Herpin’ for Conservation III



They all come out at night…

In a tropical region, the lush jungle, hot and humid climate, and high volume of rain usually make for the most productive herpetological field surveys, or the best “herping” (searching for reptiles and amphibians). Some people go fishing in their free time, but us “crazy” amphibian and reptile people go herpin’. And some times, as in this case, you are lucky enough to travel across the world on biodiversity conservation research trips. I was like a kid in a candy shop in the forests of Samar Island!

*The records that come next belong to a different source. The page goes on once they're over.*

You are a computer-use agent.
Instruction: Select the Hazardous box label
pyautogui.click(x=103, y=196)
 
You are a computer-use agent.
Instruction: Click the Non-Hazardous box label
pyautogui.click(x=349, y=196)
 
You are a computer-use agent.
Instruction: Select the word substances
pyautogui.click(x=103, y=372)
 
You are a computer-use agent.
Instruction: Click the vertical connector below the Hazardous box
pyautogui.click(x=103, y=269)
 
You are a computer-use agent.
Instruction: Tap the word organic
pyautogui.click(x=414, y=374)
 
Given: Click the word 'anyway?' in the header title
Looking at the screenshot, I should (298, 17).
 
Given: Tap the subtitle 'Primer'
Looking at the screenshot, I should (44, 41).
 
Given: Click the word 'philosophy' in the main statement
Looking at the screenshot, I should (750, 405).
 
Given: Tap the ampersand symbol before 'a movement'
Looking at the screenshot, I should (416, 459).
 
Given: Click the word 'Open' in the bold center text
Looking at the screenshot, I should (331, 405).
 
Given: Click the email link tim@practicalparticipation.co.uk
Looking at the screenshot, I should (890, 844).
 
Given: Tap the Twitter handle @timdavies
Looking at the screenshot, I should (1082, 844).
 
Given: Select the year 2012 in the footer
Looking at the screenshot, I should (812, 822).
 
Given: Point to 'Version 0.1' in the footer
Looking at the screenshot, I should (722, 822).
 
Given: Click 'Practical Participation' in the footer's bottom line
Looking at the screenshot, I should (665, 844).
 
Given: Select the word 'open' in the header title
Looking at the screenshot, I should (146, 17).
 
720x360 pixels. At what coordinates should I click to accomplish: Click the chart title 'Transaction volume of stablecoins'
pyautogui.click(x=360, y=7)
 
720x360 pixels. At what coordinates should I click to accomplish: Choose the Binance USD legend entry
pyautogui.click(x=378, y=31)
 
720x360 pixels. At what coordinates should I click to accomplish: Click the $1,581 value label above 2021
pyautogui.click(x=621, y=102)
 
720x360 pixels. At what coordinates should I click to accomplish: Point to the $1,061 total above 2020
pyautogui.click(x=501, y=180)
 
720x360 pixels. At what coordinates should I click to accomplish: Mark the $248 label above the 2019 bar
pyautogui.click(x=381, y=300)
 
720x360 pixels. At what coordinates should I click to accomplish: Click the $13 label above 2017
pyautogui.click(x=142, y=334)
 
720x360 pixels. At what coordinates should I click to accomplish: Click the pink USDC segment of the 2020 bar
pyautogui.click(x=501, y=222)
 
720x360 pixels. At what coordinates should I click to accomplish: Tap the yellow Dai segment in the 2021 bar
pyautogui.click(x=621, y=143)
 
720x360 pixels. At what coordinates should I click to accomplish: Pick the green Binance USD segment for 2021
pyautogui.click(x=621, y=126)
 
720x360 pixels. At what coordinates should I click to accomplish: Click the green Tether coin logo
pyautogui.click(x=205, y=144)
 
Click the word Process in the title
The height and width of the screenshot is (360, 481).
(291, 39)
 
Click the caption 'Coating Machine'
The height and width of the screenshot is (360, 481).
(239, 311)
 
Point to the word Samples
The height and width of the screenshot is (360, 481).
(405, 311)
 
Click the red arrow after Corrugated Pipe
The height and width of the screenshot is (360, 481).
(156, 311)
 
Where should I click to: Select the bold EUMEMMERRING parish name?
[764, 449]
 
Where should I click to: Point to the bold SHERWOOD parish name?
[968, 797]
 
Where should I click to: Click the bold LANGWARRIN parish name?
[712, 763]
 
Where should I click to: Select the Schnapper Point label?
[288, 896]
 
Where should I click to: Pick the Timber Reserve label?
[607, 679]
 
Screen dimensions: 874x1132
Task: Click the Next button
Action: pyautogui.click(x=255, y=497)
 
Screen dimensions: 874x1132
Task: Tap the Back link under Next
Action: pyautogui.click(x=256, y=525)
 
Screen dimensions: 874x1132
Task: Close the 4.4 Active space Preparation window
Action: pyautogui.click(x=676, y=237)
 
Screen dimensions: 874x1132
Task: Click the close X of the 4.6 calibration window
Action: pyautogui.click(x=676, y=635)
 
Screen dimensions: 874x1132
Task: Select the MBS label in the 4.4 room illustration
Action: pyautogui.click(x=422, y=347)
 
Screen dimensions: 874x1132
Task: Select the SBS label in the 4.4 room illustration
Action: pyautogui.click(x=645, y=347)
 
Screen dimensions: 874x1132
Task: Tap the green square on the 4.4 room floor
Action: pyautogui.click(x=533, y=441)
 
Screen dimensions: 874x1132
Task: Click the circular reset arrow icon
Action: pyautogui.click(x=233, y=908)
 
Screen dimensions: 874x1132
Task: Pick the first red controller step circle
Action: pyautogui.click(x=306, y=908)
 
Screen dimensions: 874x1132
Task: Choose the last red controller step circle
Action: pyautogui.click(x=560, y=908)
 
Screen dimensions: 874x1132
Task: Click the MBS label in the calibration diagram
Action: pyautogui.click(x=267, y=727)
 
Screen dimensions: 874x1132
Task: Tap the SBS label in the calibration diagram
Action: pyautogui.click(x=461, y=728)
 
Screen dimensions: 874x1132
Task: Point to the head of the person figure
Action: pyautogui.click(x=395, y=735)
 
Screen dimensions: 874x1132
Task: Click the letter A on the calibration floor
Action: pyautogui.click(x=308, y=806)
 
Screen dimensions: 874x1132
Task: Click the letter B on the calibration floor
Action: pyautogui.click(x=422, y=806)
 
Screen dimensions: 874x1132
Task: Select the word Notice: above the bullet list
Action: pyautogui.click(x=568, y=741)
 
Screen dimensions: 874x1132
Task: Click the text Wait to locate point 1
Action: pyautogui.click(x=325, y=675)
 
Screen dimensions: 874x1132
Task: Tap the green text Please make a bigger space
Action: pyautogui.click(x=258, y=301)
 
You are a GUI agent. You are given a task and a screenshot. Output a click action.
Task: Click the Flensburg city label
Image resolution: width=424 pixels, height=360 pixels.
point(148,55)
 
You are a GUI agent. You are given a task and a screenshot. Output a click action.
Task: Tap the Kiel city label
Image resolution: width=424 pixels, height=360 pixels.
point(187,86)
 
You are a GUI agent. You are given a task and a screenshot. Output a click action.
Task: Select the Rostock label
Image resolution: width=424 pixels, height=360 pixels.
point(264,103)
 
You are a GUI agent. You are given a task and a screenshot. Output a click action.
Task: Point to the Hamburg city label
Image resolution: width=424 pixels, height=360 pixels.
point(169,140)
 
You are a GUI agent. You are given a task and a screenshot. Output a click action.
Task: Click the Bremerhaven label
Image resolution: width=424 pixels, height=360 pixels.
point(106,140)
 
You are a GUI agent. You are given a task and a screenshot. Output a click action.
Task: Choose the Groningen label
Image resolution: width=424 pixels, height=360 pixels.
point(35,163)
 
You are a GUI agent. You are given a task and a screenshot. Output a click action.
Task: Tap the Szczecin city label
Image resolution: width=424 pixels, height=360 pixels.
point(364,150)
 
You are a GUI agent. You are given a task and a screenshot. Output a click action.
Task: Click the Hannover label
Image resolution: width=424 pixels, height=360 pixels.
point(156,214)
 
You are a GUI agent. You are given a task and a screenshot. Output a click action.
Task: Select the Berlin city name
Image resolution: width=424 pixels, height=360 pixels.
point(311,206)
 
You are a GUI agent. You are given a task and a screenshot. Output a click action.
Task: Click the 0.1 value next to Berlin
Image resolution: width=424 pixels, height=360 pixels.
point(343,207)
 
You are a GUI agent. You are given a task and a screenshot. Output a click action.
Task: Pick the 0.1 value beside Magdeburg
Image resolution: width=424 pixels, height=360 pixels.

Since a majority of the species of amphibians and many reptiles are nocturnal, night surveys are often one of our primary activities for finding local biodiversity. These surveys are when we get to work and venture out into the jungle. First things first though, we always start the evenings activities with a wonderful, hearty, Filipino dinner, which usually includes about nine cups of white rice with some combination of pork adobo, fish, canned tuna or corn beef. Once dinner is over and the sun is set, the nine million cicadas that are screaming through what can only be described as miniature bullhorns will slowly conclude their concert, and the jungle settles to nearly pitch black. This is when the real fun begins. We strap on headlamps, grab a snake hook and our trusty machetes (there’s no pampered, premade trails in this forest), and start hiking. The jungle really does come alive at night. It is simply amazing. A chorus of frogs surrounds you: hundreds, if not thousands of them, all calling from their own little microhabitat. Each species has their own distinct call, so you learn to recognize each one in an attempt to distinguish which frog is calling from where and whether it is on leaves of banana trees three–five meters high, in the holes of tree trunks, on rocks near a stream, or hiding under leaf litter on the forest floor. As we hike, we are scanning our spotlights on every single branch, leaf, and trunk of every tree or plant in our close proximity. Occasionally, we get lucky and find a mangrove snake out cruising for dinner, or a stunning, coiled-up pit viper perched up in a tree, or even a Sailfin lizard sleeping perfectly on a tree branch overhanging a waterfall. On the best nights we hit the jackpot, and can’t seem to walk five feet without seeing eight different frog species, a gecko or crested lizard, or a couple snakes. Other nights are different, and at times we find ourselves out for hours, hiking and scaling cliffs, falling (gently) in streams, getting cut and scratched by thorny cycads, and we return back to camp without seeing more than a handful of the most common species of frogs. This thrilling experience gets repeated every night for the entire trip.

On a trip such as this that lasts many weeks, we will work to survey different habitats and regions of a mountain. Every week or so, we will set up a new base camp in a different region of the jungle. Whether it is at an elevation a couple hundred meters higher, or maybe on the other side of the mountain, each move brings a new ecosystem and often a new diversity of fauna and flora.